» What to work on:
Please arrange the data below as a Markdown table with the columns Row and Line: Row holds a running number, and Line holds each line of the data in order. Leave out the blank lines.

» Supplied entries:

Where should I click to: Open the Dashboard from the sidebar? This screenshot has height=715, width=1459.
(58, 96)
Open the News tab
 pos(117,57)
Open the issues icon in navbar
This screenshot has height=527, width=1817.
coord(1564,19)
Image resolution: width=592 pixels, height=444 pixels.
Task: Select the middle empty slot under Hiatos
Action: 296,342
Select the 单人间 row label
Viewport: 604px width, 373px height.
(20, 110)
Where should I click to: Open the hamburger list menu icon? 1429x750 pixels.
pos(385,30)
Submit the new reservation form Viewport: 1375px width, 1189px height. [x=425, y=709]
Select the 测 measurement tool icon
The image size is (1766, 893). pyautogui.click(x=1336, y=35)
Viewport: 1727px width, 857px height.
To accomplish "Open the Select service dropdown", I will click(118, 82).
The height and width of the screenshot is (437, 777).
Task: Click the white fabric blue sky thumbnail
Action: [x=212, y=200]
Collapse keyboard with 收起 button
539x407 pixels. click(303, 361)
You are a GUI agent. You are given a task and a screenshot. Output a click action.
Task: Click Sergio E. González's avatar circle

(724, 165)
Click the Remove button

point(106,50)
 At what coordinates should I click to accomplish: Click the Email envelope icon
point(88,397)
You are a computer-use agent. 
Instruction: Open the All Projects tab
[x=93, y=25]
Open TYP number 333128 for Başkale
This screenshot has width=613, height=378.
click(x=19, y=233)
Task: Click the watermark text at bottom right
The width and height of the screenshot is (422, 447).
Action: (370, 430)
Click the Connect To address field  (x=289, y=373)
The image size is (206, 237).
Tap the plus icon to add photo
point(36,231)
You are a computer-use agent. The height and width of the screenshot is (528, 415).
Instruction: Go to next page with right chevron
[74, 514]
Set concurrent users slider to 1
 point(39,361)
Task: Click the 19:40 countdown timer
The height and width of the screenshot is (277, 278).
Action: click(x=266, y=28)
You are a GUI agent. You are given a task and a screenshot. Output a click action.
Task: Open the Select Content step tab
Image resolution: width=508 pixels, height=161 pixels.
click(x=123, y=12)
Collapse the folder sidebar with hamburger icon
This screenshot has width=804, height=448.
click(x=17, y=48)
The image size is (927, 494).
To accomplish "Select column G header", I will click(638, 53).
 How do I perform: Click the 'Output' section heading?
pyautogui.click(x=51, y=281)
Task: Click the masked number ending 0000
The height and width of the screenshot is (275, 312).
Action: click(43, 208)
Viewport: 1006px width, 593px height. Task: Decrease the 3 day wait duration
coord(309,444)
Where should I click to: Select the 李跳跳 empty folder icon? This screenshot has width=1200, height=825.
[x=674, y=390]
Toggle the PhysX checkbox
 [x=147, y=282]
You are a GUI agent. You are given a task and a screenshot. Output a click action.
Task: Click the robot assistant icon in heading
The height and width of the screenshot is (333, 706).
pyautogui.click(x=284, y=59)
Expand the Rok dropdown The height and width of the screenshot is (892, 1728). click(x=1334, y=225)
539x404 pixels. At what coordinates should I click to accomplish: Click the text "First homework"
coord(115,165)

» Complete output:
| Row | Line |
|---|---|
| 1 | Where should I click to: Open the Dashboard from the sidebar? This screenshot has height=715, width=1459. |
| 2 | (58, 96) |
| 3 | Open the News tab |
| 4 |  pos(117,57) |
| 5 | Open the issues icon in navbar |
| 6 | This screenshot has height=527, width=1817. |
| 7 | coord(1564,19) |
| 8 | Image resolution: width=592 pixels, height=444 pixels. |
| 9 | Task: Select the middle empty slot under Hiatos |
| 10 | Action: 296,342 |
| 11 | Select the 单人间 row label |
| 12 | Viewport: 604px width, 373px height. |
| 13 | (20, 110) |
| 14 | Where should I click to: Open the hamburger list menu icon? 1429x750 pixels. |
| 15 | pos(385,30) |
| 16 | Submit the new reservation form Viewport: 1375px width, 1189px height. [x=425, y=709] |
| 17 | Select the 测 measurement tool icon |
| 18 | The image size is (1766, 893). pyautogui.click(x=1336, y=35) |
| 19 | Viewport: 1727px width, 857px height. |
| 20 | To accomplish "Open the Select service dropdown", I will click(118, 82). |
| 21 | The height and width of the screenshot is (437, 777). |
| 22 | Task: Click the white fabric blue sky thumbnail |
| 23 | Action: [x=212, y=200] |
| 24 | Collapse keyboard with 收起 button |
| 25 | 539x407 pixels. click(303, 361) |
| 26 | You are a GUI agent. You are given a task and a screenshot. Output a click action. |
| 27 | Task: Click Sergio E. González's avatar circle |
| 28 | (724, 165) |
| 29 | Click the Remove button |
| 30 | point(106,50) |
| 31 |  At what coordinates should I click to accomplish: Click the Email envelope icon |
| 32 | point(88,397) |
| 33 | You are a computer-use agent.  |
| 34 | Instruction: Open the All Projects tab |
| 35 | [x=93, y=25] |
| 36 | Open TYP number 333128 for Başkale |
| 37 | This screenshot has width=613, height=378. |
| 38 | click(x=19, y=233) |
| 39 | Task: Click the watermark text at bottom right |
| 40 | The width and height of the screenshot is (422, 447). |
| 41 | Action: (370, 430) |
| 42 | Click the Connect To address field  (x=289, y=373) |
| 43 | The image size is (206, 237). |
| 44 | Tap the plus icon to add photo |
| 45 | point(36,231) |
| 46 | You are a computer-use agent. The height and width of the screenshot is (528, 415). |
| 47 | Instruction: Go to next page with right chevron |
| 48 | [74, 514] |
| 49 | Set concurrent users slider to 1 |
| 50 |  point(39,361) |
| 51 | Task: Click the 19:40 countdown timer |
| 52 | The height and width of the screenshot is (277, 278). |
| 53 | Action: click(x=266, y=28) |
| 54 | You are a GUI agent. You are given a task and a screenshot. Output a click action. |
| 55 | Task: Open the Select Content step tab |
| 56 | Image resolution: width=508 pixels, height=161 pixels. |
| 57 | click(x=123, y=12) |
| 58 | Collapse the folder sidebar with hamburger icon |
| 59 | This screenshot has width=804, height=448. |
| 60 | click(x=17, y=48) |
| 61 | The image size is (927, 494). |
| 62 | To accomplish "Select column G header", I will click(638, 53). |
| 63 |  How do I perform: Click the 'Output' section heading? |
| 64 | pyautogui.click(x=51, y=281) |
| 65 | Task: Click the masked number ending 0000 |
| 66 | The height and width of the screenshot is (275, 312). |
| 67 | Action: click(43, 208) |
| 68 | Viewport: 1006px width, 593px height. Task: Decrease the 3 day wait duration |
| 69 | coord(309,444) |
| 70 | Where should I click to: Select the 李跳跳 empty folder icon? This screenshot has width=1200, height=825. |
| 71 | [x=674, y=390] |
| 72 | Toggle the PhysX checkbox |
| 73 |  [x=147, y=282] |
| 74 | You are a GUI agent. You are given a task and a screenshot. Output a click action. |
| 75 | Task: Click the robot assistant icon in heading |
| 76 | The height and width of the screenshot is (333, 706). |
| 77 | pyautogui.click(x=284, y=59) |
| 78 | Expand the Rok dropdown The height and width of the screenshot is (892, 1728). click(x=1334, y=225) |
| 79 | 539x404 pixels. At what coordinates should I click to accomplish: Click the text "First homework" |
| 80 | coord(115,165) |